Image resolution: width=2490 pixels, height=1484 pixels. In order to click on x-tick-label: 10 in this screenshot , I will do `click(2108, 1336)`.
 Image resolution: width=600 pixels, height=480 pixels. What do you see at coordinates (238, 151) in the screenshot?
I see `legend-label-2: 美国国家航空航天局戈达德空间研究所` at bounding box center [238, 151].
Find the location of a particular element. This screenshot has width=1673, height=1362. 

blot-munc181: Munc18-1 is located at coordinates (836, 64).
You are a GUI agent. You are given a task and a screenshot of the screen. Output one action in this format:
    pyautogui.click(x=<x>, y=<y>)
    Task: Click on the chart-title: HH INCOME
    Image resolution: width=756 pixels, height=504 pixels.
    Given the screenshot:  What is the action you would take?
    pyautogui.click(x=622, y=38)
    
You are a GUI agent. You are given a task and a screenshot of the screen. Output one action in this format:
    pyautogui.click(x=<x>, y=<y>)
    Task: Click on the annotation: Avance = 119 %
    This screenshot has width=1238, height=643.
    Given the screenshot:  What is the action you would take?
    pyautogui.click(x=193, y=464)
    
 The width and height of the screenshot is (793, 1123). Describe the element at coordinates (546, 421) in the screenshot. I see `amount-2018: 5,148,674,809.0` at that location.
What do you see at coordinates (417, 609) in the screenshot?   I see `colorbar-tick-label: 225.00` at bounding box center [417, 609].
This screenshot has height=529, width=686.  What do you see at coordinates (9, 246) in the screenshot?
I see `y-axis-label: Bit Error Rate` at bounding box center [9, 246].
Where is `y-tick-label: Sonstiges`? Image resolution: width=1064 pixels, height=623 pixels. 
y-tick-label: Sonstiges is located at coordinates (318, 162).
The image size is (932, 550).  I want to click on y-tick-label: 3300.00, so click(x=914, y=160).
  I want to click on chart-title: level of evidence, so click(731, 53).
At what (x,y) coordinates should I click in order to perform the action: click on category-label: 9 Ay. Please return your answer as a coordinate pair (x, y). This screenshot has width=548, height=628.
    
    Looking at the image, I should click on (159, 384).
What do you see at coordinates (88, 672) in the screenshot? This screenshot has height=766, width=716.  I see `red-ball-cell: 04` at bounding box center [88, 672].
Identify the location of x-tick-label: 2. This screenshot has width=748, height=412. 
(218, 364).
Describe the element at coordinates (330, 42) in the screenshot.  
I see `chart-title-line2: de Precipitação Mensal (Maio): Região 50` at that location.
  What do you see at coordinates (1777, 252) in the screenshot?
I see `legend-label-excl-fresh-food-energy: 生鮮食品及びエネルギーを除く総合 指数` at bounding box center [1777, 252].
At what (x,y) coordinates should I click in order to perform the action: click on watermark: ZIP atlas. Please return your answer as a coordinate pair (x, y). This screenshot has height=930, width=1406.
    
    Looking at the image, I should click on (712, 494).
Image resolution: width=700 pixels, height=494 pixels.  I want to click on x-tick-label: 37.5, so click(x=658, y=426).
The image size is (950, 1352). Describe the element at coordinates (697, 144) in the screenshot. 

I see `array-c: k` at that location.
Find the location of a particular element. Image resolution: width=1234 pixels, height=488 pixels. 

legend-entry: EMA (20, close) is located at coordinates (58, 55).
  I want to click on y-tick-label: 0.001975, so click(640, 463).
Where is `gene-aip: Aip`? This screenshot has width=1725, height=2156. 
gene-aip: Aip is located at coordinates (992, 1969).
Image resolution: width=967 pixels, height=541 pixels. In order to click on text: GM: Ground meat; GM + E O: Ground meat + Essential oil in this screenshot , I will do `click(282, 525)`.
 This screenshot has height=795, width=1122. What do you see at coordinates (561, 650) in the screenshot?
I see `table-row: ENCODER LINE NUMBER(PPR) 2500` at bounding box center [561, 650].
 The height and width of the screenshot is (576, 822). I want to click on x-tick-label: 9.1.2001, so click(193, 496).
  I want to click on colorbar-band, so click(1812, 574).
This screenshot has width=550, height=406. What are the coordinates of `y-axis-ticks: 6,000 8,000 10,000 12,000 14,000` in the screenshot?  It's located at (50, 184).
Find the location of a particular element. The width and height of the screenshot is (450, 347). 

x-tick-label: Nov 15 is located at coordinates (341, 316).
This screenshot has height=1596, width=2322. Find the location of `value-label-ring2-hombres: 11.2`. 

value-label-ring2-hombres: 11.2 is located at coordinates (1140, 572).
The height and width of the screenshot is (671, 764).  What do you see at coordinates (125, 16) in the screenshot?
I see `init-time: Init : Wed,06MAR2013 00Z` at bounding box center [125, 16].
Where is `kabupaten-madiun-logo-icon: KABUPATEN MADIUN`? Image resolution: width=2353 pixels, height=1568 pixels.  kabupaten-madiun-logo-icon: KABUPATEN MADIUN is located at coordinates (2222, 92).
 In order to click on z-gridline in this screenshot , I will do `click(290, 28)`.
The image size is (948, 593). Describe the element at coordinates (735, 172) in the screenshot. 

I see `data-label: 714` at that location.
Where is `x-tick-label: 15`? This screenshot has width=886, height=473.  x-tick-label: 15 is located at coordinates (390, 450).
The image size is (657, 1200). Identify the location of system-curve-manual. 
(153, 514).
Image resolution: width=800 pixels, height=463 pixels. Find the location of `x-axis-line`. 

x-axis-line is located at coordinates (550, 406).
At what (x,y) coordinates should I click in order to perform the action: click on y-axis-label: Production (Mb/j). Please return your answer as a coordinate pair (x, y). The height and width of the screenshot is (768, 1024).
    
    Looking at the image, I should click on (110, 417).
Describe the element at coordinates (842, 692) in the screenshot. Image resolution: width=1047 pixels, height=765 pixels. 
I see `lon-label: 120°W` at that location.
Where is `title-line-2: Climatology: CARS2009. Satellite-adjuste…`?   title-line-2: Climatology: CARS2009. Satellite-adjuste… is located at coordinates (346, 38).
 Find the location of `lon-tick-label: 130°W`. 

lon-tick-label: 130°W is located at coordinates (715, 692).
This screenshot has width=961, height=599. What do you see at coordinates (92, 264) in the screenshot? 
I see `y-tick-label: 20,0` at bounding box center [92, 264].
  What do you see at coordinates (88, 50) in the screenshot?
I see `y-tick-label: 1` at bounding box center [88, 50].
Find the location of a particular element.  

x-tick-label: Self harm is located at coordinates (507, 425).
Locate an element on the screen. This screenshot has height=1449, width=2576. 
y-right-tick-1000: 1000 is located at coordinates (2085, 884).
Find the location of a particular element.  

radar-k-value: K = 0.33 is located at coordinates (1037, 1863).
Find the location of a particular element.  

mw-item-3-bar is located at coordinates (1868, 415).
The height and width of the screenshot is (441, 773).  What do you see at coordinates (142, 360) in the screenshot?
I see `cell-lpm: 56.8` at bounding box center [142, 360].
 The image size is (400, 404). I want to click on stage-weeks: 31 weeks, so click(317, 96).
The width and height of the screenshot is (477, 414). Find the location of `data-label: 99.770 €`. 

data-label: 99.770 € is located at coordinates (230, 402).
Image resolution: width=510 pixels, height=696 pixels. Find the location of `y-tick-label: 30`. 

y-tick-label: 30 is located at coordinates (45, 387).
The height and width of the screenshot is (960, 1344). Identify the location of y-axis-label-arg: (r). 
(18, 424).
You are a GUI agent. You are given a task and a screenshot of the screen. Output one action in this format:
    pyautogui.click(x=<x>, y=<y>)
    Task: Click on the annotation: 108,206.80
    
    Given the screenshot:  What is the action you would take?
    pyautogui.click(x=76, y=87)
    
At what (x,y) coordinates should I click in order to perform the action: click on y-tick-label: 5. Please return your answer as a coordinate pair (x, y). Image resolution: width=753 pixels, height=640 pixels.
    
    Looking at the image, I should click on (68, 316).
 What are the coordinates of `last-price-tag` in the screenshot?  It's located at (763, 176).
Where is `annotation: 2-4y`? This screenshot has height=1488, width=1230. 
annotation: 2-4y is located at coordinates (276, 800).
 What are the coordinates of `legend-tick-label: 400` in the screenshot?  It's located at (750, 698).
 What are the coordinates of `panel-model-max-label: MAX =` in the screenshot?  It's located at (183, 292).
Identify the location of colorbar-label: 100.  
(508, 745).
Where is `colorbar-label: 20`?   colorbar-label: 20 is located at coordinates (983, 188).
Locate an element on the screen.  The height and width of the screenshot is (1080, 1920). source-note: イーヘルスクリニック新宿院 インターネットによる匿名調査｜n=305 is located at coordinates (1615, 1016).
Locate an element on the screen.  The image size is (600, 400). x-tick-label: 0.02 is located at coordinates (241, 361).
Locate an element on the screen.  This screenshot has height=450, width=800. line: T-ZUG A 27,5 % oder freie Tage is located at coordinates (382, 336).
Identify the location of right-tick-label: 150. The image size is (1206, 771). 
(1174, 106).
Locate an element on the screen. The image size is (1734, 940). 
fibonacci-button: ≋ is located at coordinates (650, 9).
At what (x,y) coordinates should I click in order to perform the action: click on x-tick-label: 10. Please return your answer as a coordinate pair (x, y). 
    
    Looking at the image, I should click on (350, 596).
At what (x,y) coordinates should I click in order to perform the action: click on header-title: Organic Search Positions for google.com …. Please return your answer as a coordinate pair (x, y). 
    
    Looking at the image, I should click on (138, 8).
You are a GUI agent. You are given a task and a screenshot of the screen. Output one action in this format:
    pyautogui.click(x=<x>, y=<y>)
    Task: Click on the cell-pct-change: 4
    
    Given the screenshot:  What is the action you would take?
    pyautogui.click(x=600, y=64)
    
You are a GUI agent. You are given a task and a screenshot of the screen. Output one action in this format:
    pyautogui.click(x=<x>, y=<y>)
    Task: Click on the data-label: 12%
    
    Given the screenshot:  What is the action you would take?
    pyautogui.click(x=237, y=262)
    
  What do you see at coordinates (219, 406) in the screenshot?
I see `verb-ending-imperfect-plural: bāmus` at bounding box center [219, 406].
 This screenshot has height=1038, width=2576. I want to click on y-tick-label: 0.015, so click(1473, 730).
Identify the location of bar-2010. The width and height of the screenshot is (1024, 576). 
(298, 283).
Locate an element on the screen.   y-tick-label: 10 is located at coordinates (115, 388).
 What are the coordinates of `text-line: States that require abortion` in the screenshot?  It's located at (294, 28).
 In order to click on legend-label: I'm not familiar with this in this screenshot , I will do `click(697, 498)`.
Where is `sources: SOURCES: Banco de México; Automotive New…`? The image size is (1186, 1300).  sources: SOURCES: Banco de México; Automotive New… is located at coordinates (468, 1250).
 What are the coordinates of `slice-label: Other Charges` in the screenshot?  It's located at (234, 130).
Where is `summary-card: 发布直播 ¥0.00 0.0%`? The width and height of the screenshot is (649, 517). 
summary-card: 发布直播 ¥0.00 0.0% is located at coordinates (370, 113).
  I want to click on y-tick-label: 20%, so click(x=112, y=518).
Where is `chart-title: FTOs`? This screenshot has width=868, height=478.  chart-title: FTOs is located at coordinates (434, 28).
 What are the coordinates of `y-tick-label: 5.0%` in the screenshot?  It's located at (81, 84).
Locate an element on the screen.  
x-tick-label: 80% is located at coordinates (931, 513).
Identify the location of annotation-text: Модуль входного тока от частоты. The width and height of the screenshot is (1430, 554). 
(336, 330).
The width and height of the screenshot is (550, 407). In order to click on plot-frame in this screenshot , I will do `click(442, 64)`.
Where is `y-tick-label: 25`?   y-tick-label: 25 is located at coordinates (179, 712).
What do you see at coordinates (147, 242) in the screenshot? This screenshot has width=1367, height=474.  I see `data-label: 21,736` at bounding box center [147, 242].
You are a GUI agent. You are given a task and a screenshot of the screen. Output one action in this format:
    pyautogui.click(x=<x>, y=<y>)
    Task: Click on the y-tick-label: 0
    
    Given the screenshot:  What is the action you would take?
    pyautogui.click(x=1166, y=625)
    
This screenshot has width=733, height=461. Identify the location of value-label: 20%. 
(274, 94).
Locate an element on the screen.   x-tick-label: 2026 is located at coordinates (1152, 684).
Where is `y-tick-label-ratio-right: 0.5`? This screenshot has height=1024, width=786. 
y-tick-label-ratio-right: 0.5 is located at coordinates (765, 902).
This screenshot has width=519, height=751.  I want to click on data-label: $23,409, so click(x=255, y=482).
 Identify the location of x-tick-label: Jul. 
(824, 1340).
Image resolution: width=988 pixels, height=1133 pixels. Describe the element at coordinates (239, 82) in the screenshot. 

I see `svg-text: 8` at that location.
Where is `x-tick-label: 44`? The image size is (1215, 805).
* * *
Rewrite the lines of the records starting at the one containing "coordinates (346, 38)." and ending at the one containing "y-tick-label: 30 is", changing "Find the location of" to "Locate" and keeping everything else the same.

## Answer to this task
Where is `title-line-2: Climatology: CARS2009. Satellite-adjuste…`?   title-line-2: Climatology: CARS2009. Satellite-adjuste… is located at coordinates (346, 38).
 Locate `lon-tick-label: 130°W`. 

lon-tick-label: 130°W is located at coordinates (715, 692).
This screenshot has width=961, height=599. What do you see at coordinates (92, 264) in the screenshot? 
I see `y-tick-label: 20,0` at bounding box center [92, 264].
  What do you see at coordinates (88, 50) in the screenshot?
I see `y-tick-label: 1` at bounding box center [88, 50].
Locate a particular element.  

x-tick-label: Self harm is located at coordinates (507, 425).
Locate an element on the screen. This screenshot has height=1449, width=2576. 
y-right-tick-1000: 1000 is located at coordinates (2085, 884).
Locate a particular element.  

radar-k-value: K = 0.33 is located at coordinates (1037, 1863).
Locate a particular element.  

mw-item-3-bar is located at coordinates (1868, 415).
The height and width of the screenshot is (441, 773).  What do you see at coordinates (142, 360) in the screenshot?
I see `cell-lpm: 56.8` at bounding box center [142, 360].
 The image size is (400, 404). I want to click on stage-weeks: 31 weeks, so click(317, 96).
The width and height of the screenshot is (477, 414). Locate `data-label: 99.770 €`. 

data-label: 99.770 € is located at coordinates (230, 402).
Image resolution: width=510 pixels, height=696 pixels. Locate `y-tick-label: 30`. 

y-tick-label: 30 is located at coordinates (45, 387).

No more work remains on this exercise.